Another aspect of chimpanzee behaviour relevant to semioticians is a discussion of imitation and deception. How much are animals aware of another’s beliefs and how much will such an awareness govern their actions? Do you have to be aware of another’s beliefs before true deception can occur? How are humans aware of another’s beliefs? One of the ways that this topic is researched in primates is to assess alliance formation. This is a topic which can be observed fairly easily but may be difficult to interpret. Another behaviour which has the same duality is imitation. How close does behaviour copying have to be before it is classified as imitation? What is imitation – the achieving of a goal or the copying of a technique? In my opinion, the ability to move back and forth from imitation to emulation (the connection between a simple procedure and a meaningful consequence) means that the cognitive aspect of problemsolving is more clearly understood. The development of problem-solving skills and the ability to pass them on has clearly occurred for chimpanzees, and we humans are as much interested in the range of problems being solved as in exactly how the solutions work. Up until this decade, teaching – even among apes – was not a well accepted concept, but long-term intensive observation and time spent considering the implications of those observations is beginning to alter our assessment of ape capabilities.

The fourth lecture covers another area of altered assessment derived from Fridlund’s book “Human Facial Expression: An Evolutionary Perspective”. Fridlund has openly challenged Darwin’s interpretations of facial expressions as indicators of emotion and thus, as a source of information about an individual’s possible actions. Instead, he suggests that facial displays are not innately derived expressions of emotion (as so many face analysts have suggested) but are social phenomena derived from the neuromuscular ontogeny which are converted into signals because of their value in mediating interactions. Emotional displays become social tools which arise from the social motives of the displayer and say little or nothing about his or her actual emotional state. Fridlund suggests that as infants develop, they learn to decouple expression feelings from display as they learn social rules. This is very valuable in complex social situations because the displays then come to stand for (are reified as) states or contexts rather than indicating possible action (e.g. “I am angry” vs. “I am going to hit you”). Thus, social etiquette is served since the receiver has an opportunity to respond to the state rather than having to deal with an overt action.

• **The tasks**
- 1) Answer these questions from the passage on primate cognition and facial displays:
(a) What is one way that awareness of another's beliefs is researched in primates?
(b) From which book is the fourth lecture derived?
(c) According to Fridlund, what do infants learn to decouple as they learn social rules?
- 2) Extend the passage on primate cognition and facial displays with a few sentences that follow on from its final sentence.
The dataset records that come next are drawn from a separate source.

Dataset records
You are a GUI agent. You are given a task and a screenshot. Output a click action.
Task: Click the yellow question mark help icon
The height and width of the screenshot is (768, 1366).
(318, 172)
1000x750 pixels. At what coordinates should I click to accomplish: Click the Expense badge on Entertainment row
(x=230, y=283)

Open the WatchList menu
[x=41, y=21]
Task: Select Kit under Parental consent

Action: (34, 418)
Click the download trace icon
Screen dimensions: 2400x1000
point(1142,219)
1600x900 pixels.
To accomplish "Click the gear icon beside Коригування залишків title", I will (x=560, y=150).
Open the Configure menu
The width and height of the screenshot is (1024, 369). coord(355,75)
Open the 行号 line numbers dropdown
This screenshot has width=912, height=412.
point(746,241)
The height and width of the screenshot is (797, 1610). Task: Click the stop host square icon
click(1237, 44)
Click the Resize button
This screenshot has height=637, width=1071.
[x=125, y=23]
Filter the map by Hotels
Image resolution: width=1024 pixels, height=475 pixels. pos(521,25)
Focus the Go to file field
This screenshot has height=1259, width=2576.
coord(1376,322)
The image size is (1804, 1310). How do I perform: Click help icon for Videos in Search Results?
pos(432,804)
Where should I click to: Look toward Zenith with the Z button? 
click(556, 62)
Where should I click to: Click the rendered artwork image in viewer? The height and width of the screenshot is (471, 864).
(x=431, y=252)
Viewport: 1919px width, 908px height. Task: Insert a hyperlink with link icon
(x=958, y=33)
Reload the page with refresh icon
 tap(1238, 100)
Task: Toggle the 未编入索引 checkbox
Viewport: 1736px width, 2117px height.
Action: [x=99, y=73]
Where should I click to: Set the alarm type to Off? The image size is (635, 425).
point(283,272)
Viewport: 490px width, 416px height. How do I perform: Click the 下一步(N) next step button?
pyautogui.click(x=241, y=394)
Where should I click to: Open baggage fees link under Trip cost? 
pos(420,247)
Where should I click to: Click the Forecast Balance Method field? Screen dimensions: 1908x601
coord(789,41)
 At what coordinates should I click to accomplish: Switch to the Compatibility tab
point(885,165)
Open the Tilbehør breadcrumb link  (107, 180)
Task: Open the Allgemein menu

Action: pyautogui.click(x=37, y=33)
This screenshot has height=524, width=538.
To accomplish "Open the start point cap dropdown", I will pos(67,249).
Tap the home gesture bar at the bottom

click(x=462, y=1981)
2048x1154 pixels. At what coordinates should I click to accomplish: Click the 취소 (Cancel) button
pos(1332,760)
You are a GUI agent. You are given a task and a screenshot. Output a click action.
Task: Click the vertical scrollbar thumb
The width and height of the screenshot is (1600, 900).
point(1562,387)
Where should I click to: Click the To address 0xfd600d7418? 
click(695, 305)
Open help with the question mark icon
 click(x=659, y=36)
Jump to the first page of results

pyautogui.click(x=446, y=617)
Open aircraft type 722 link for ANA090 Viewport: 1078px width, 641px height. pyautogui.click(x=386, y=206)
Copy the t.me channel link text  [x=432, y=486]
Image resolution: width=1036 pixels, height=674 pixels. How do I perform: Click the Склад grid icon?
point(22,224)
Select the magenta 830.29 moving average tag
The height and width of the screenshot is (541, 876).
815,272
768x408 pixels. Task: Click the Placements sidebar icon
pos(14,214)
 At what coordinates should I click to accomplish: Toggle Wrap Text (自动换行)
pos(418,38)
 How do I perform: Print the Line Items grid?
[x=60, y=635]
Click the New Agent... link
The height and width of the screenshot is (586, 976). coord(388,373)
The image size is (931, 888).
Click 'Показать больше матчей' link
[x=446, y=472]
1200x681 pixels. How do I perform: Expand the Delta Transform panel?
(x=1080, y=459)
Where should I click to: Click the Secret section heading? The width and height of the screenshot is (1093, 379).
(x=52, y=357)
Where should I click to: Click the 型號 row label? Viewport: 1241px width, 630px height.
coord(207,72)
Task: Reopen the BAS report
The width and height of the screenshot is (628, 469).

• **Expected outputs**
- 1)
(a) By assessing alliance formation.
(b) "Human Facial Expression: An Evolutionary Perspective".
(c) Expression feelings from display.

- 2)
For semioticians, this approach, which is so contrary to Ekman who for over twenty years dominated the literature on cross-cultural studies of inherent emotion, is quite new. Fridlund supports his arguments by examining the neuromuscular connections of facial muscles and tying these in with whole body musculature. He says that we read faces because we have learned to attend to them rather than that they provide indicative information, whether unconsciously, under a level of concealment or transmitted as an active social gesture. Humans do not need the actual presence of others to have a social response to displays because we are such social beings that a television program or a picture of another human, or even an animal, will evoke a social response. This book continues by discussing the potential for ‘cognitive empathy’ in a wide range of primates and particularly noting its presence in chimpanzees. In human children, ‘cognitive empathy’ occurs at about the same time as mirror selfrecognition, which is seen as a basis for operationalizing an understanding of self and others.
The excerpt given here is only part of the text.